#### Selected excerpt
- - -
When Life Brings Change
(WARNING: This post has little to do with quilting, a bit to do with life - and whole lot of honesty!)
It's Saturday night, I'm sitting in bed excitedly thinking about Monday morning! On Monday, my life changes - A LOT! It is a day I have been waiting for, for many years! One that I have been excited for, and a bit nervous anticipating...it is going to be a big change.
On Monday our Twins, our youngest children, start Kindergarten!!
For the last 7 1/2 years I have spent MOST of my time as a stay-at-home mom to our three daughters (our oldest is in second grade this year) - a job that I never really intended to have! When we had our first daughter, life worked out perfectly - I worked three days a week and was home with her the other two, and of course the weekend. I had the best of both worlds!
All of that changed when we found out that our "ideal number of children" would not be two, but three! When people tell me they wish they had twins, I always laugh and tell them they have no idea what they're wishing for! Don't get me wrong, I cannot imagine my life any other way - the girls complete our family and they bring such joy and diversity to it. But, OH MY GOODNESS are they a crazy pair. The craziness that ensues with twins could fill an entirely separate Blog Series, but know that no matter how well prepared you think you are - IT IS NOT ENOUGH!
Most of you know how much motherhood changes you - not just who you think you are and what you believe, but the very core of YOU is different. There are now three people out walking around in this world that I would stop at nothing to protect, pieces of my heart out there subject to the craziness of the world we live in. SOMEONE should have warned me!! How can you love someone so much and at the same time wish that you could turn invisible so they could not find you?!
- - -
#### Instruction
Continue the blog post about the twins starting kindergarten, picking up right after its final sentence.

#### Stored data
- - -
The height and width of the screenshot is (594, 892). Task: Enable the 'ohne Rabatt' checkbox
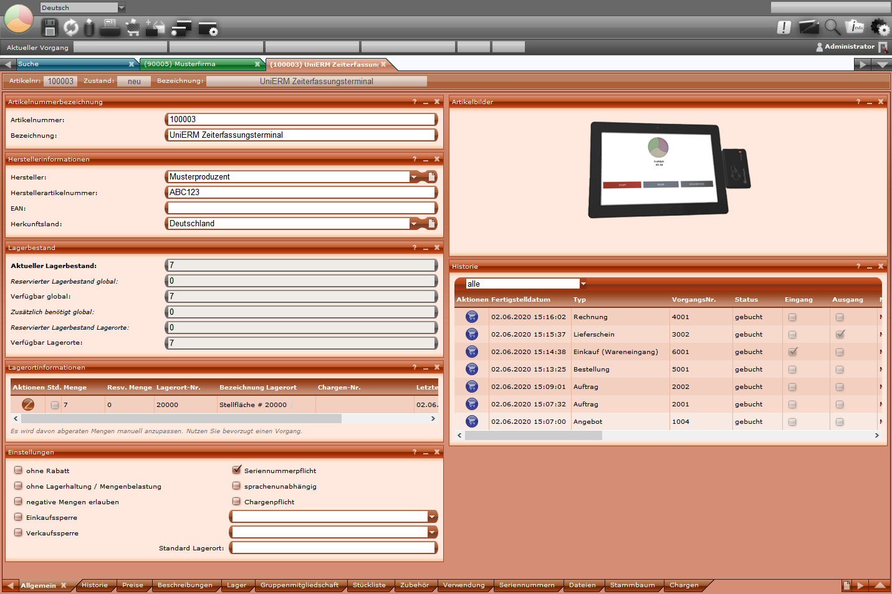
- - -
#### Solved problem
At times I felt like I wasn't me anymore - the person I was, who I identified myself as. She was gone - lost to motherhood. The cleaning. The feeding. The worrying. The lack of sleep. The crying. The screaming. The constant noise. The insecurity. I wondered where the woman was that my husband married - the one who was confident in herself, knew what she wanted and went for it. At times I didn't know if I would EVER find her again - would I have a passion again?
I can't tell you the exact moment that it happened, but I found something I really enjoyed to do, something that I was willing to be SELFISH enough to MAKE time to do - to hide away and lock doors to do.
I discovered that I really enjoyed Quilting, not the cutting and piecing part, but the end - the last step - the machine quilting! I LOVED it - and I was pretty good at it. This was something I could have for me - just me, I didn't have to share it with the kids! I would hide away in my sewing room (a converted walk-in closet) to quilt after the girls were in bed. I would run up there and lock multiple doors behind me when their fighting and whining became too much. I could de-stress during nap time by making a cup of coffee and dragging my ever growing stack of machine quilting books down to the couch for a mini escape.
I had found my PASSION again! The funny thing was, I don't think I even realized that's what I had found until last year. Last summer, the summer before the twins started preschool we were on our annual Strait Family Kenai Trip. We go every summer! But last year I worked up the courage on the drive down to tell my husband that I wanted to start a Longarm Quilting Business - actually, what I told him was, "I want something for me, something that is my own, something that I care about again that has nothing to do with you or the kids"!
Sounds a bit harsh now that I reflect on it - lucky for me I am married to a wonderful, understanding man who knew what I was trying to say - one that saw what parts of motherhood had done to my sense of self. I think somewhere along the line, he saw the spark in my eyes when I would say "I'm going up to the sewing room!" and knew that I had found "me" again!
Looking back over the last year and the changes that life has brought, I realize that there will be phases where we are lost, and phases where we're found. Life has a funny way of changing just when you think it won't. There will times where we don't get to pursue our passion like we want to but then things change.
When the stars align, the school doors open and you wave goodbye to your children while driving toward the coffee shop and many blissful hours of quilting - you know you've come out the other end of the tunnel, and there's no looking back!
Here's to embracing change and pursing your passion! If you need me, I'll be blissfully quilting!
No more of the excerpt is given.